La Commune, clament-ils [le propriéaire foncier et le capitaliste], entend abolir la propriété, base de toute civilisation ! Oui, Messieurs, la Commune entendait abolir cette propriété de classe qui fait du travail du grand nombre la richesse d’une minorité. Elle visait à l’expropriation des expropriateurs. Elle voulait faire de la propriété individuelle une réalité transformant les moyens de production, terre et capital, aujourd’hui essentiellement moyens d’asservissement et d’exploitation du travail, en simples instruments d’un travail libre et associé. Mais c’est du communisme, de l’«impossible» communisme ! Eh bien, ceux des classes dominantes qui sont assez intelligents pour comprendre l’impossibilité de perpétuer le système actuel – et ils sont nombreux – sont devenus les apôtres encombrants et grandiloquents de la production coopérative. Si la production coopérative ne doit pas rester une feinte et un piège; si elle doit remplacer le système capitaliste; si l’ensemble des associations coopératives doit régler la production nationale selon un plan commun, la prenant ainsi sous leur propre contrôle et mettant fin à l’anarchie constante et aux convulsions périodiques qui sont la fatalité de la production capitaliste – qu’est-ce donc, Messieurs, sinon du communisme, du très «possible» communisme ?

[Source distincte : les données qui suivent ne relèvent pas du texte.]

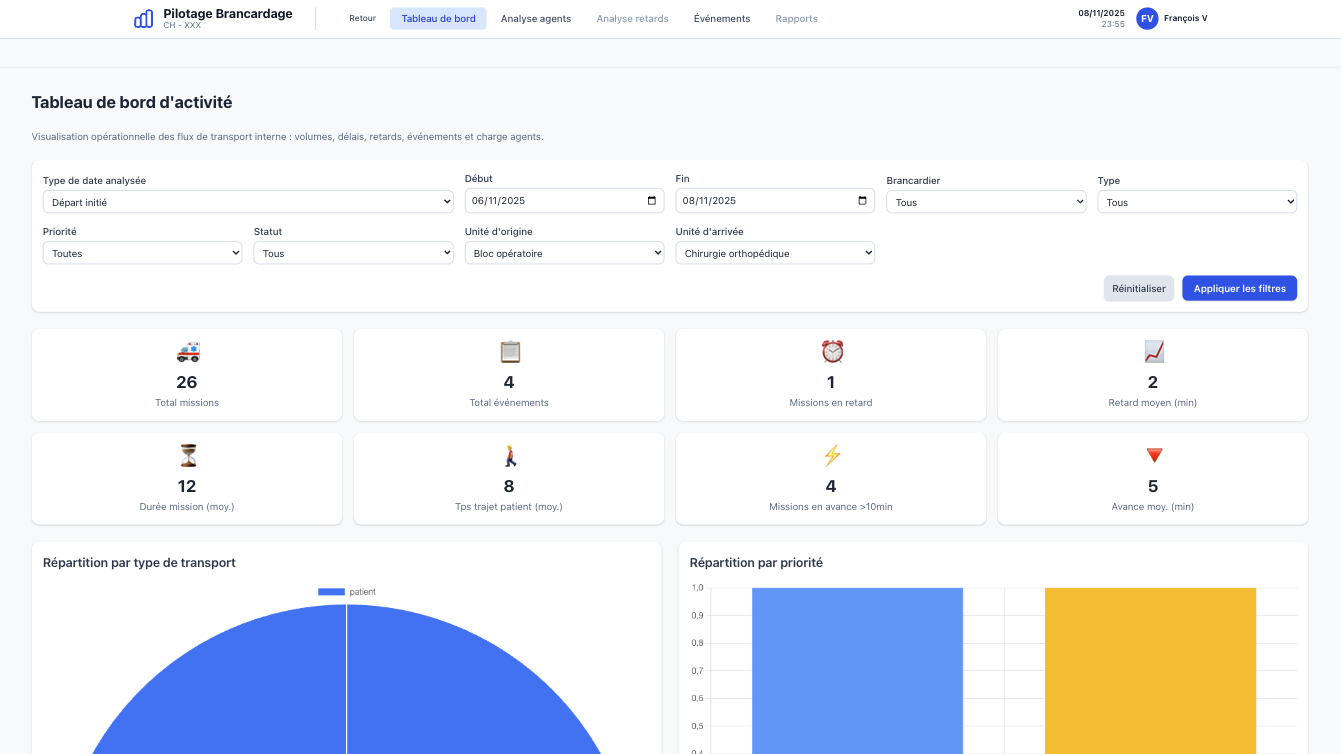Click the chart icon above Retard moyen
Screen dimensions: 1341x754
1153,352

L’histoire de la Commune se terminera dans un bain de sang… Ce que Marx en raconte donne envie de lire son histoire, ce doit être passionnant. Au passage, les élus du peuple étaient révocables à tout moment : si un type élu (représentant du peuple) ne fait pas ce pour quoi il a été élu, il est préférable de le virer tout de suite sans attendre la fin du mandat. Nous devrions nous en inspirer, cela rapporcherait les hommes politiques du peuple…

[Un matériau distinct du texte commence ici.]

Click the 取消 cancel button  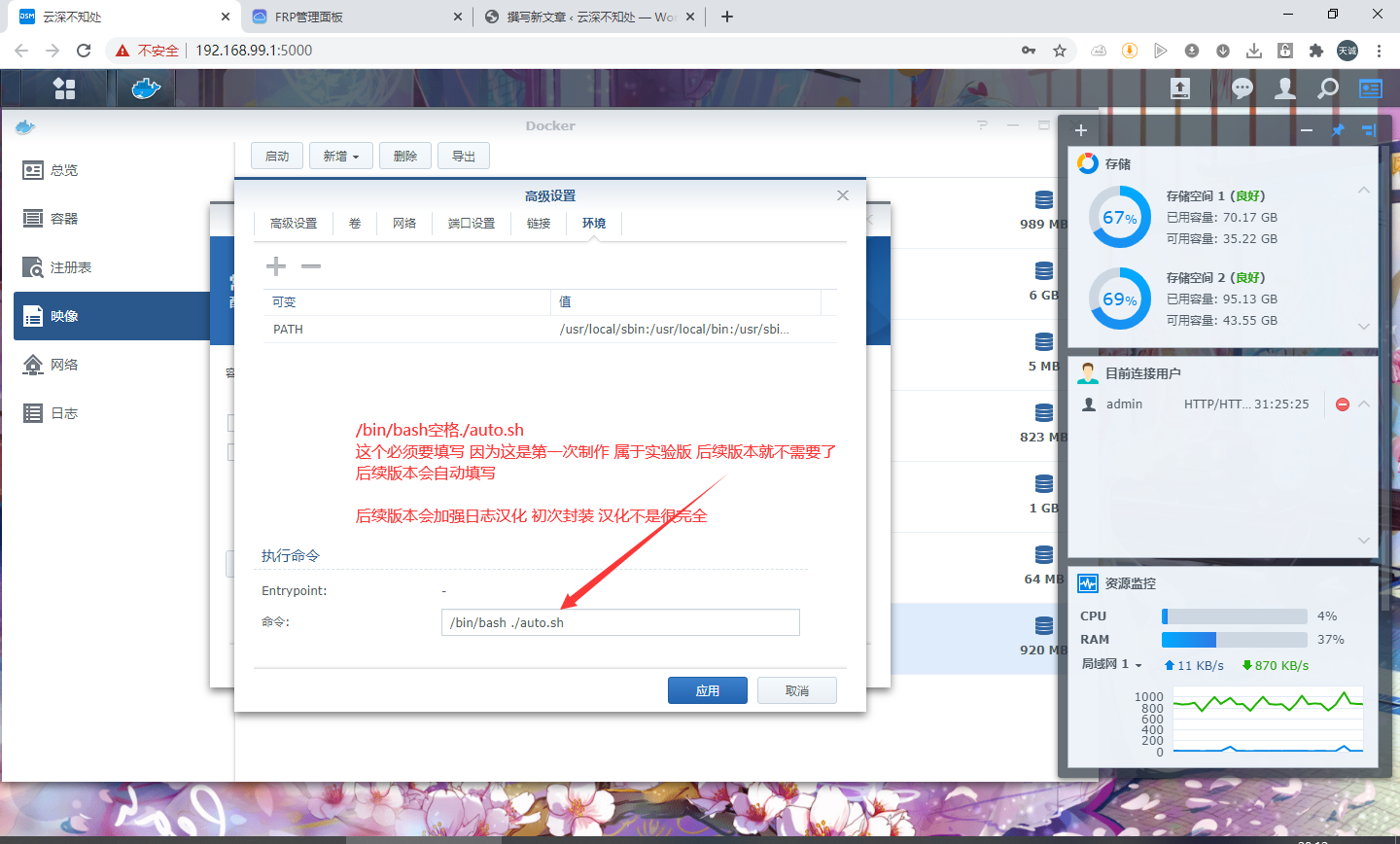[x=797, y=690]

La clef est donc l’abolition de la propriété individuelle… Mais que se passe-t-il après ?  serons-nous tous payés pareil, que l’on bosse ou pas ? La réponse de Marx semble bien illusoire au regard du comportement humain :

Mais tel individu est physiquement ou intellectuellement supérieur à tel autre, et fournit donc en un même temps plus de travail ou peut travailler plus de temps qu’un autre. Le travail, pour servir de mesure, doit être calculé d’après la durée ou l’intensité, sinon il cesserait de faire fonction d’étalon. Ce droit « égal » est un droit « inégal » pour un travail inégal. Il ne reconnait aucune distinction de classe, étant donné que chacun est un travailleur comme un autre, mais il reconnait tacitement l’inégalité des talents individuels, et, par suite, des capacités productives comme des privilèges naturels. C’est donc, d’après son contenu, un droit de l’inégalité, comme tout droit. […] De plus : un ouvrier est marié, un autre non; l’un a plus d’enfants que l’autre, etc. À égalité de travail et par conséquent à égalité de participation au fond social de consommation, l’un reçoit donc effectivement plus que l’autre, l’un est plus riche que l’autre, etc. Pour éviter tous ces inconvénients, le droit devrait être non pas égal, mais inégal.
Mais ces inconvénients sont inévitables dans la première phase de la société communiste, quand elle ne fait que sortir de la société capitaliste après un long et douloureux enfantement. Le droit ne peut jamais être plus élevé que la structure économique de la société et le développement culturel qui en dépend.

Car voilà, il y aura une deuxième phase :

Dans un phase supérieure de la société communiste, lorsque auront disparu l’asservissante subordination des individus à la division du travail et, avec elle, l’opposition entre le travail intellectuel et le travail corporel; quand le travail sera devenu non seulement le moyen de vivre, mais encore le premier besoin de la vie; quand, avec l’épanouissement universel des individus, les forces productives se seront accrues et que toutes les sources de la richesse coopérative jailliront avec abondance – alors seulement l’étroit horizon du droit bourgeois pourra être complètement dépassé et la société pourra écriure sur ses drapeaux : «De chacun selon ses capacités, à chacun selon ses besoins !».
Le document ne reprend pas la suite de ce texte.